Understanding Your Insurance
When seeking health care services, it is important to know and understand your insurance benefits so there are no surprises when it comes to your financial responsibility.
When making an initial appointment, office staff will most likely ask to collect your insurance information from your insurance card so they can verify your policy is active. Some offices will even check your insurance benefits for the services you may receive at their facility. Please note this is a professional courtesy to you and not a requirement or a guarantee of payment. It is beneficial for you to call and also verify your financial obligation prior to being treated.
First, an office will verify that you are in-network with their providers. If a provider is in-network, that means they are participating with your insurance plan. If they are out-of-network, depending on your insurance plan, you may still be able to see the provider, however, your financial obligation may be higher.
Second, an office will check to see if you require prior authorization from your insurance to receive services. Not all insurance require this prior authorization, however if your insurance requires it, the office will request the authorization to make sure you are approved prior to being seen. Once the request is made your insurance will either approve or deny your visits. If approved, they will award you a certain amount of visits before a new request must be made to continue your care. Typically, your therapist and the office will track your visits and make sure you are covered prior to continuing your services.
Third, if the office is looking to obtain your insurance benefits, the following information is what they will be asking:
- What is your annual deductible and how much of it has been met so far this year?
- A deductible is the amount you owe for health care services before your health insurance plan begins to pay.
- For example, you may have a $1,000 deductible per year. This means, you must pay the first $1,000 of medical bills before your insurance will pay anything.
- In some instances, physical therapy does not go toward the deductible and may be covered. However, you may only be responsible for a coinsurance or copay. If neither is the case, your physical therapy services will be your responsibility until your deductible is met.
- Do you have a coinsurance?
- A coinsurance is a certain percentage you are required to pay after your deductible has been met.
- What this means is your insurance plan will cover a certain percentage of the cost and you are responsible for the remainder.
- For example, if you have a 20% coinsurance, your insurance plan will cover 80% of the allowed amount and you will be responsible for paying the other 20%. We call this an 80/20 plan.
- Do you have a copay?
- A copay is a fixed dollar amount you must pay to be seen at an office visit.
- Copay’s do not go towards your deductible.
- For example, if you have a $20 copay, you will be expected to pay $20 at each therapy visit and the insurance will cover the rest of the visit.
- Do you have an annual cap for the services being received?
- A cap is the maximum dollar amount that an insurance will allow on a service.
- Primarily with Medicare insurance programs, there will be an annual cap instead of a certain amount of visits that we must stay under.
- For example, Medicare has a $2010.00 annual therapy cap. The office keeps track of how much is used up so you do not exceed your benefit amount.
- Do you have a maximum number of visits? If so, have any been used yet this year?
- Similar to a cap, sometimes the number of visits will be limited annually.
- For example, as part of your insurance plan, you may only be able to receive 30 visits of therapy per year before your benefit maximum is reached. Again, the office will keep track of this to avoid exceeding your limit.
How does this all work after we verify your benefits?
When a provider sends a claim, or an outline of services rendered along with a charge amount and a corresponding code to your insurance provider, the insurance company will adjust the amount the provider charges to an allowed amount based on a prearranged contracted fee schedule the provider has with the insurance company. The insurance company will then write off part of the charged amount and the remainder is what you are responsible for, what they pay, or a combination of what you and the insurance pay based on your benefits.
Let’s break down what this means into numbers.
Claim charge/billed amount: $200
Allowed amount by insurance: $100
If you have a deductible you will pay $100 toward the deductible until met. Once the deductible is met you will be responsible for a coinsurance if you have one or the insurance will cover the service for you.

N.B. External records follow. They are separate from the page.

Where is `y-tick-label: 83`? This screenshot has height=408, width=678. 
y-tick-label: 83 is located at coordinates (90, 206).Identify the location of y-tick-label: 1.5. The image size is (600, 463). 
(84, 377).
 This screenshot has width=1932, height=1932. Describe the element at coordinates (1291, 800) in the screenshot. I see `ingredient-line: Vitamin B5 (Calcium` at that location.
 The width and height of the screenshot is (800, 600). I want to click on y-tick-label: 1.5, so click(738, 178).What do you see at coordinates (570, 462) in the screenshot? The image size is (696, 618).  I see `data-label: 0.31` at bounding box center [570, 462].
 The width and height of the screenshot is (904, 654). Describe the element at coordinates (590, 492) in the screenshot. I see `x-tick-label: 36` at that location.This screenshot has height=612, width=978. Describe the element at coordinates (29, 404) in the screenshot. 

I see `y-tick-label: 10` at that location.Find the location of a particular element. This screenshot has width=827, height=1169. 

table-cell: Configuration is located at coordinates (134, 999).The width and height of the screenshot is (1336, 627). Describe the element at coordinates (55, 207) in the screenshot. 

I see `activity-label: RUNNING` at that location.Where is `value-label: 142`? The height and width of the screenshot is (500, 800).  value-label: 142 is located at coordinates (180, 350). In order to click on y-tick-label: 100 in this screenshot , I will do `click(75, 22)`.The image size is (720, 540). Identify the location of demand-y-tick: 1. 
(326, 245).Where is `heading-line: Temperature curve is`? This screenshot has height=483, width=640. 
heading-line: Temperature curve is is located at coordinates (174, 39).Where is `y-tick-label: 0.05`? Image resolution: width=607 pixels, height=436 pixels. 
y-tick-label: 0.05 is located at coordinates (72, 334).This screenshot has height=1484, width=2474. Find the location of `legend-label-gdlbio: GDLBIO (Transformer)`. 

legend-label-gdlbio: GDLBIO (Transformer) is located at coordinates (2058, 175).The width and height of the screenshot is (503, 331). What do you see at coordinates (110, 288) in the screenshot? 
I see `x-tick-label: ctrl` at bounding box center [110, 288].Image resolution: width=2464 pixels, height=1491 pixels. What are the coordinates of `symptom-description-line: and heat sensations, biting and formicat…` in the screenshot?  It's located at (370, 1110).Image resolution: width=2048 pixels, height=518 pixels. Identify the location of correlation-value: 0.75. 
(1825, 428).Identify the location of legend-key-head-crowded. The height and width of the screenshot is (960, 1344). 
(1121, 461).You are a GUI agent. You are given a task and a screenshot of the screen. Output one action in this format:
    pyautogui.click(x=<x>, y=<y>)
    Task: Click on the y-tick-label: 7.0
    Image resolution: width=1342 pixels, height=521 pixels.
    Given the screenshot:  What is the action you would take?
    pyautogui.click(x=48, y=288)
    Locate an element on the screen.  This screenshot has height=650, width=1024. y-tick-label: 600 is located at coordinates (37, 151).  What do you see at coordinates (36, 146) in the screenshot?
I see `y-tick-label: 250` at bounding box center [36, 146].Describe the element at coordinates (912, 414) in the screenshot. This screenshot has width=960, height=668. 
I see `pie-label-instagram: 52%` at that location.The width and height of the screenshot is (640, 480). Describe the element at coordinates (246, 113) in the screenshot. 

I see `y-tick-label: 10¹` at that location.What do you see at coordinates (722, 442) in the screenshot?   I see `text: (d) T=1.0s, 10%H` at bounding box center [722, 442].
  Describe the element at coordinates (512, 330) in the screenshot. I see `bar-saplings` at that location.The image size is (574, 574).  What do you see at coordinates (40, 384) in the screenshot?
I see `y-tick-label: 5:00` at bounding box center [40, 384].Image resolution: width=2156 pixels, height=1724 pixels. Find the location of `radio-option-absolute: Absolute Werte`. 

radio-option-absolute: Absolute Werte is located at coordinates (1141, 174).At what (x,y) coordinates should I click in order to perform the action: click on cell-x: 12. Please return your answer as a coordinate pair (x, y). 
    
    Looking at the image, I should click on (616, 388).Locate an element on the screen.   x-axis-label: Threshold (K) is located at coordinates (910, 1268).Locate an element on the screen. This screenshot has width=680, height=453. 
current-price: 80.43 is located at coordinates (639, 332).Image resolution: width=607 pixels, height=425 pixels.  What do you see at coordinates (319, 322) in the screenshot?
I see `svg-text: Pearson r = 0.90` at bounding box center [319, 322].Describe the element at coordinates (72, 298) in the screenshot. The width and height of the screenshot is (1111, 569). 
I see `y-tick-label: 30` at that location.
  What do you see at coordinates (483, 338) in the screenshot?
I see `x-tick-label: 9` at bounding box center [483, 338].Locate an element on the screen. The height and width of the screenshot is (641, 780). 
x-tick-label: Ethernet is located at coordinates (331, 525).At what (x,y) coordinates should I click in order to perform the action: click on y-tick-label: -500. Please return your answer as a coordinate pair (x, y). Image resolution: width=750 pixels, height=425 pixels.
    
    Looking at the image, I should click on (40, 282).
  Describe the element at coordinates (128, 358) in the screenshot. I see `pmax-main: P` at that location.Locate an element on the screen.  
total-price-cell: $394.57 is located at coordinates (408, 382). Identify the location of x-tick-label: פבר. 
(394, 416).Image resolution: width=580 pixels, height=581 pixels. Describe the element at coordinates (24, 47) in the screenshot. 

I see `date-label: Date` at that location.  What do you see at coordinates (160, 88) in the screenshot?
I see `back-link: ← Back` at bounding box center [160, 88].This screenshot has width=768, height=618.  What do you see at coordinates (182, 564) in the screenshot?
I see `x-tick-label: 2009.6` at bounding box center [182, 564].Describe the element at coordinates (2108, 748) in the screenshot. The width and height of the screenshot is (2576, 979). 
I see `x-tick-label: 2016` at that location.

If you have an 80/20% coinsurance you will be billed $20 per visit for your coinsurance and the insurance pays $80.
If you have a $10 copay you pay the $10 per visit for the copay and insurance covers $90.
Note: this is just an example. Each insurance company has its own “allowed amount” or “fee schedule” indicating how much you pay. We can predict some, however not all insurances are predictable and depend on the billed amount (claim charge) by your provider.
We hope this has helped you understand your insurance and how it pertains to your physical therapy. As always, we encourage you to verify your benefits with your insurance company to ask questions so your financial responsibility doesn’t come as a surprise.